I've have some questions regarding Kafka ISR's and the number of servers one
should have.
In our production environment we have a 6 node Kafka cluster with
min.insync.replicas=2, and
all of our topics have a ReplicationFactor: of 2
When we create topics, we do not pin them to a specific broker.

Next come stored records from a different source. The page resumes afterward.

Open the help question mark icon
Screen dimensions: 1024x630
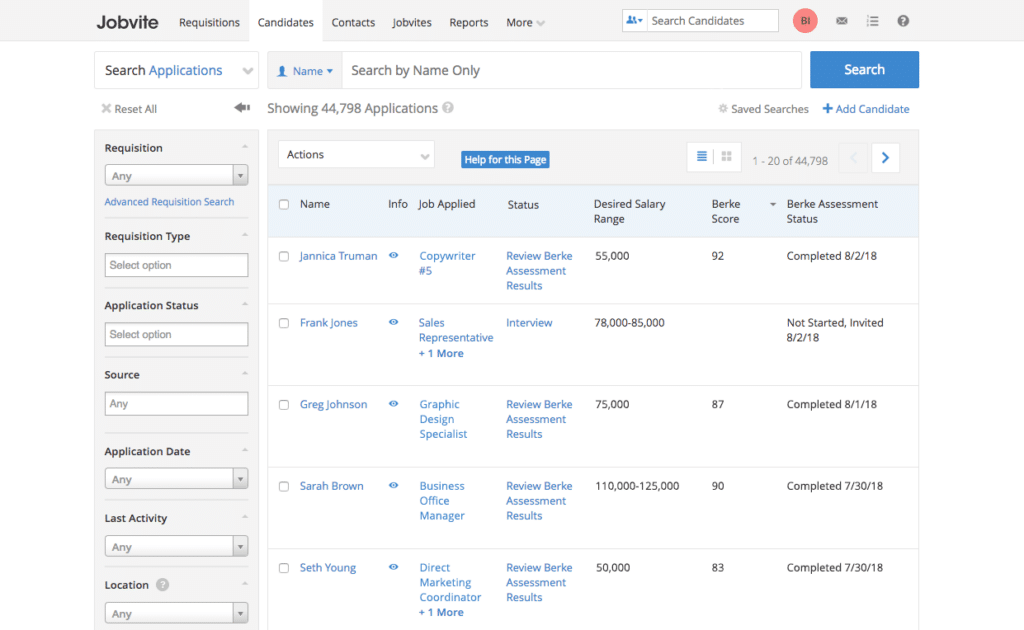903,21
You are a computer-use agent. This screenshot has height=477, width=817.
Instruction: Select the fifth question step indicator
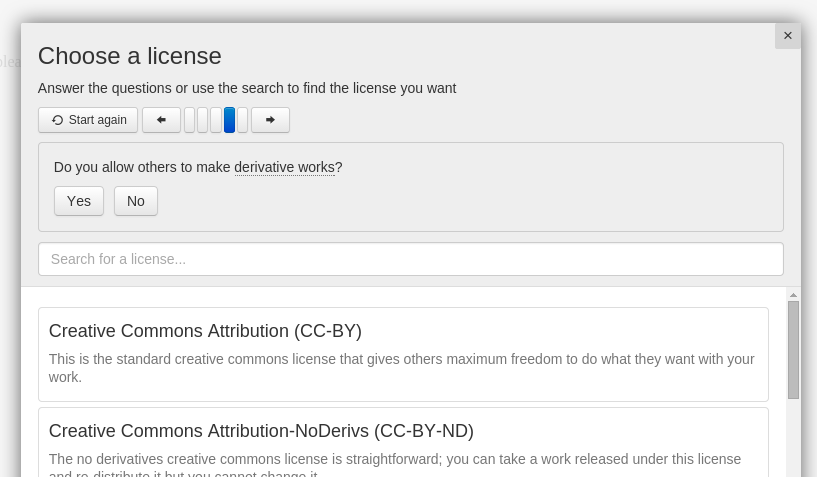(242, 120)
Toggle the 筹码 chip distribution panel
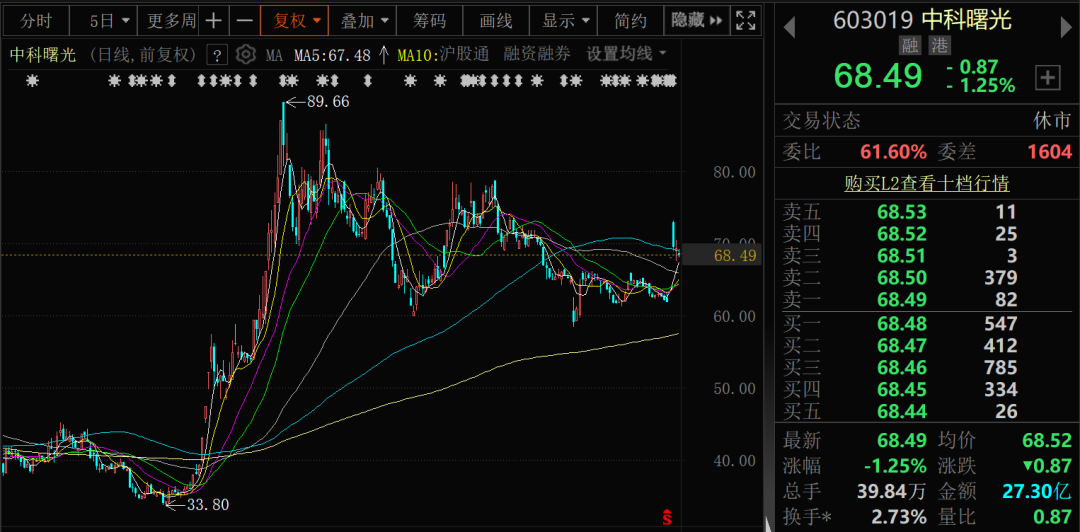The height and width of the screenshot is (532, 1080). 430,20
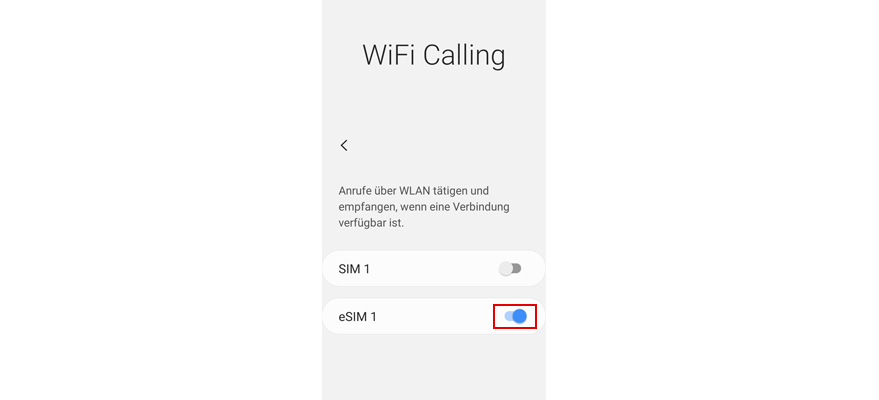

A 10
partition looks like this:
Topic:<FOO> PartitionCount:10 ReplicationFactor:2 Configs:
Topic: <FOO> Partition: 0 Leader: 6 Replicas: 6,5 Isr: 6,5
Topic: <FOO> Partition: 1 Leader: 1 Replicas: 1,6 Isr: 1,6
Topic: <FOO> Partition: 2 Leader: 2 Replicas: 2,1 Isr: 1,2
Topic: <FOO> Partition: 3 Leader: 3 Replicas: 3,2 Isr: 3,2
Topic: <FOO> Partition: 4 Leader: 4 Replicas: 4,3 Isr: 4,3
Topic: <FOO> Partition: 5 Leader: 5 Replicas: 5,4 Isr: 5,4
Topic: <FOO> Partition: 6 Leader: 6 Replicas: 6,1 Isr: 1,6
Topic: <FOO> Partition: 7 Leader: 1 Replicas: 1,2 Isr: 1,2
Topic: <FOO> Partition: 8 Leader: 2 Replicas: 2,3 Isr: 3,2
Topic: <FOO> Partition: 9 Leader: 3 Replicas: 3,4 Isr: 4,3
Whenever we lose 1 node, the cluster will not allow anyone to produce and the
entire cluster fills our logs with:
The size of the current ISR Set(1) is insufficient to satisfy the min.isr
requirement of 2 for partition <FOO> .
Do I need more brokers to sustain losing 1 ?
Is my partition schema out of whack ?
Is the a formula out there that describes the number of brokers to isr's to
replicas ?
Should I tweak the replica.fetch.wait.max.ms ?
Any guidance will be highly appreciated.
--shamer